** Given data **
_ _ _

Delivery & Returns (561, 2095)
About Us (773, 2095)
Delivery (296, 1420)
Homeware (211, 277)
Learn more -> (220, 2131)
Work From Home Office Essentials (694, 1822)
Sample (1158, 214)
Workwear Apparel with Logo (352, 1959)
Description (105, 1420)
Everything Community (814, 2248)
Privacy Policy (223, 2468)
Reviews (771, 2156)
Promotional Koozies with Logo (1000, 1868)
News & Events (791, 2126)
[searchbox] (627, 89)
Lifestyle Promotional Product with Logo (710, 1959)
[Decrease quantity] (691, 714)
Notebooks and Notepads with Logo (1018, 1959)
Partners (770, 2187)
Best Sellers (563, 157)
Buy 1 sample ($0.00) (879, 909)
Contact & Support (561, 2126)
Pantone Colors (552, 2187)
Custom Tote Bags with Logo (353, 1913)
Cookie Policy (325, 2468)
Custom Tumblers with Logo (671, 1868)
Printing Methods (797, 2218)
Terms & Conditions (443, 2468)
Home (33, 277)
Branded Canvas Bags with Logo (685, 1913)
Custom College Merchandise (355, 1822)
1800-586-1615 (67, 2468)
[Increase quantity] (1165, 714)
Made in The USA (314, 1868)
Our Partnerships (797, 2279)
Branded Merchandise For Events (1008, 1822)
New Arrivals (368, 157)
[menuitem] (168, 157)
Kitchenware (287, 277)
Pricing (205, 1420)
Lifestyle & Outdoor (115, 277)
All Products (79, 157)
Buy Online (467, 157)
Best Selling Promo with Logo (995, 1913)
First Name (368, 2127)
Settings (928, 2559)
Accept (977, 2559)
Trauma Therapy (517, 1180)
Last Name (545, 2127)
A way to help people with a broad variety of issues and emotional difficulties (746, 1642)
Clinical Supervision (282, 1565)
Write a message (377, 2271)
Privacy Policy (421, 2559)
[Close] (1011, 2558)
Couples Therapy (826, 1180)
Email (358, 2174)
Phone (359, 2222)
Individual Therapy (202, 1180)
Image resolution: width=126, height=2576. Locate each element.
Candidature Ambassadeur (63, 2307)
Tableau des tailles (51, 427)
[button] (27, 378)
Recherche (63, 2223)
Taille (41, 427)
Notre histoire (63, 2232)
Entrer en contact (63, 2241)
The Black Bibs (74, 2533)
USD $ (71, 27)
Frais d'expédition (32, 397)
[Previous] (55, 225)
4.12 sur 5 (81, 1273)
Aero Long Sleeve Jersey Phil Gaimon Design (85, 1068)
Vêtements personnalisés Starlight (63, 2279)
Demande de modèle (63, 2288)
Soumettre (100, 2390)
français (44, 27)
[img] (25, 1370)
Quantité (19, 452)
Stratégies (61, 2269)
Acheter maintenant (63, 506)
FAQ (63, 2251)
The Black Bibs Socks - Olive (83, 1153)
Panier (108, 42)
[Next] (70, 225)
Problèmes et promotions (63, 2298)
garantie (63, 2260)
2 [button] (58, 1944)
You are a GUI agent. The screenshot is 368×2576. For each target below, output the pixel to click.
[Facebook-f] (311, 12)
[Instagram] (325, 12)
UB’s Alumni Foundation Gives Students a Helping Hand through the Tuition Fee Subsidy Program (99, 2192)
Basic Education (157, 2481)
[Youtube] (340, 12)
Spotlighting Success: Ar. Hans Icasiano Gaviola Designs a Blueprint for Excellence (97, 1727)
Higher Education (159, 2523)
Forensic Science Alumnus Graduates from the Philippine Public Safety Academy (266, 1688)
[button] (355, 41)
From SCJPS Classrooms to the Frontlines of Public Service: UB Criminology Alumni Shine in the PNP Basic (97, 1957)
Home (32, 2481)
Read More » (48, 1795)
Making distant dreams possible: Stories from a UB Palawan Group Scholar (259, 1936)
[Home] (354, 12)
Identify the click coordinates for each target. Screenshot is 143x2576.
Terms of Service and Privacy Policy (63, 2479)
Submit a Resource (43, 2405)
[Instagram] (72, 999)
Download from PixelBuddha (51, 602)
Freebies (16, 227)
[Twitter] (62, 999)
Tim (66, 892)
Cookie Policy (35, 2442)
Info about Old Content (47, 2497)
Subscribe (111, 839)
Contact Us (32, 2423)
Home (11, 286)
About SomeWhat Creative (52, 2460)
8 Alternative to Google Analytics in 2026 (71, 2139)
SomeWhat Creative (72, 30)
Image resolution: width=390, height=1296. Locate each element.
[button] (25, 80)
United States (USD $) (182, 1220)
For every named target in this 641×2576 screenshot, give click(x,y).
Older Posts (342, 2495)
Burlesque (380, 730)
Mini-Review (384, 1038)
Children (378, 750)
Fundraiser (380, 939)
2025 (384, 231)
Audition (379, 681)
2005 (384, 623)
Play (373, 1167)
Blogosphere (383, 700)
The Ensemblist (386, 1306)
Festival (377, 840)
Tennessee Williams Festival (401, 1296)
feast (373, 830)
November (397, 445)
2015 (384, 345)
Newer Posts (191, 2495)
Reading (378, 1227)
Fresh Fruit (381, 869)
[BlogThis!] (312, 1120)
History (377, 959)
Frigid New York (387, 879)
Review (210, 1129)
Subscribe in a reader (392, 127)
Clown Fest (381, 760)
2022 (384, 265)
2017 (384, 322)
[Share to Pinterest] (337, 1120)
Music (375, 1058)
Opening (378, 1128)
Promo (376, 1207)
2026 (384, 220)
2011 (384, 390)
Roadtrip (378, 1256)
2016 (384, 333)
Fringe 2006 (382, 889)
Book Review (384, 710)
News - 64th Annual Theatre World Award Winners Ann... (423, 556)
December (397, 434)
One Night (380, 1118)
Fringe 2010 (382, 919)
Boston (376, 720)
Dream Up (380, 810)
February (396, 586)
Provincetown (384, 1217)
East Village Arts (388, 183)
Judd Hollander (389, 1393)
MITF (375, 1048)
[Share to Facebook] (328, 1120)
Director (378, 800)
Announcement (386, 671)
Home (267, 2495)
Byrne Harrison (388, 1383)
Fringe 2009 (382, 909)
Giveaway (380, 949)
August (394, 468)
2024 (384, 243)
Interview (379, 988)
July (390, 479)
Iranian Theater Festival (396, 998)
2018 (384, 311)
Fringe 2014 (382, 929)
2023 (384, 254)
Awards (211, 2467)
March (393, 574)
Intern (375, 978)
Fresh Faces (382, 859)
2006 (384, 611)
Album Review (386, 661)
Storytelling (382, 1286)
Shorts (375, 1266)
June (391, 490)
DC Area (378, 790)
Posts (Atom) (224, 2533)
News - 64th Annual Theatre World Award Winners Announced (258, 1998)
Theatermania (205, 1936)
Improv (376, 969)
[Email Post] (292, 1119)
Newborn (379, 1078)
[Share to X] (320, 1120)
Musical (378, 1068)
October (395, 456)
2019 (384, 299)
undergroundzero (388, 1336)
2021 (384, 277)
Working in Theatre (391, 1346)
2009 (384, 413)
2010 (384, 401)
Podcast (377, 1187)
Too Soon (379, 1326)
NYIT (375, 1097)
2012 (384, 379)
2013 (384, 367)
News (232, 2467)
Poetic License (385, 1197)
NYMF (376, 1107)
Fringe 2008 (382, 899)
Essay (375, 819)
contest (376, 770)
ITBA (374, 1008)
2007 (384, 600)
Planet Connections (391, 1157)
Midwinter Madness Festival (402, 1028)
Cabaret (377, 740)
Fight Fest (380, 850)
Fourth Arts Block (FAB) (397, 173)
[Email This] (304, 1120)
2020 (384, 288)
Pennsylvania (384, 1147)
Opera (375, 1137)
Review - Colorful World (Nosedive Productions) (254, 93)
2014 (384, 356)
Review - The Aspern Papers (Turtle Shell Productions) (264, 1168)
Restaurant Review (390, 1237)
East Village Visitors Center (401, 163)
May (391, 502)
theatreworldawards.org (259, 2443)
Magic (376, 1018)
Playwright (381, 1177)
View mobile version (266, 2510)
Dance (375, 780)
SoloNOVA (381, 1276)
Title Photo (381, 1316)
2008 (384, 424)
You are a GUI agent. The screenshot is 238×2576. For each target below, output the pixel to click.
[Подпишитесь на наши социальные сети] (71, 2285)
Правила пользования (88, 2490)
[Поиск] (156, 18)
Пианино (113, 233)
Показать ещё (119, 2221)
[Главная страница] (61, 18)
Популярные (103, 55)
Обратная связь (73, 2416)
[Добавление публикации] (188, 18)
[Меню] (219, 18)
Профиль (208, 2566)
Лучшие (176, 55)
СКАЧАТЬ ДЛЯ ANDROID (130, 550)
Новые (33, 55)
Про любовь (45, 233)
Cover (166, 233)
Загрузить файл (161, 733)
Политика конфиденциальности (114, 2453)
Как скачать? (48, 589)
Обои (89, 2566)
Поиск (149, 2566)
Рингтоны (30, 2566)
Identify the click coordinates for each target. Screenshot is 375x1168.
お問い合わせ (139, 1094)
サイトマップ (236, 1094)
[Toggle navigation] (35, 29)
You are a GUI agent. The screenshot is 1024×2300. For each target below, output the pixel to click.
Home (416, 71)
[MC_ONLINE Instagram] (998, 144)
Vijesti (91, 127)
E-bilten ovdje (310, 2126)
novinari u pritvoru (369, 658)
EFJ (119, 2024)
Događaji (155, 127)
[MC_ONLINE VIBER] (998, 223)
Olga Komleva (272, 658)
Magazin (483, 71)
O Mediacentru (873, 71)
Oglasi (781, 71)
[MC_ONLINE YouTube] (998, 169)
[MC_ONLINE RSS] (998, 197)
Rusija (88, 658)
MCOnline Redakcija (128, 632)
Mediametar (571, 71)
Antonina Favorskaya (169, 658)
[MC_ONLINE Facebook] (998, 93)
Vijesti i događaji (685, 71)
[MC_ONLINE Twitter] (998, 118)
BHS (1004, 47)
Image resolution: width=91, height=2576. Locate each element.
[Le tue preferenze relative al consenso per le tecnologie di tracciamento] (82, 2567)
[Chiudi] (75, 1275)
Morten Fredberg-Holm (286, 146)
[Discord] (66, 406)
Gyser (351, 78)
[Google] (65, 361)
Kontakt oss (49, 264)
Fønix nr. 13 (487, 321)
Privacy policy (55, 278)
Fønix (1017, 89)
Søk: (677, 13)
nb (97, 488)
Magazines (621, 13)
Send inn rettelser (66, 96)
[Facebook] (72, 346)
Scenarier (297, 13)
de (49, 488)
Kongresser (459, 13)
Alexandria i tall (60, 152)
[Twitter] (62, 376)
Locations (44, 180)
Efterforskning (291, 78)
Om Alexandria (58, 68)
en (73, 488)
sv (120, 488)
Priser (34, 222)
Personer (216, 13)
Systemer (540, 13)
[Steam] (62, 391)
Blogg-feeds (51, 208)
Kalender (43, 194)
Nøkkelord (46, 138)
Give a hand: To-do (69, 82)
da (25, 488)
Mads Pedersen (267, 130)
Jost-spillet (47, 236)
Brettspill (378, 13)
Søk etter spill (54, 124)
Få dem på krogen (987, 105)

_ _ _

** Work item **
Everything above from the line with "Settings (928, 2559)" to the line with "The Black Bibs (74, 2533)", both included, must be repeated exactly, and nothing outside that range.

** Solution to this task **
Settings (928, 2559)
Accept (977, 2559)
Trauma Therapy (517, 1180)
Last Name (545, 2127)
A way to help people with a broad variety of issues and emotional difficulties (746, 1642)
Clinical Supervision (282, 1565)
Write a message (377, 2271)
Privacy Policy (421, 2559)
[Close] (1011, 2558)
Couples Therapy (826, 1180)
Email (358, 2174)
Phone (359, 2222)
Individual Therapy (202, 1180)
Image resolution: width=126, height=2576. Locate each element.
Candidature Ambassadeur (63, 2307)
Tableau des tailles (51, 427)
[button] (27, 378)
Recherche (63, 2223)
Taille (41, 427)
Notre histoire (63, 2232)
Entrer en contact (63, 2241)
The Black Bibs (74, 2533)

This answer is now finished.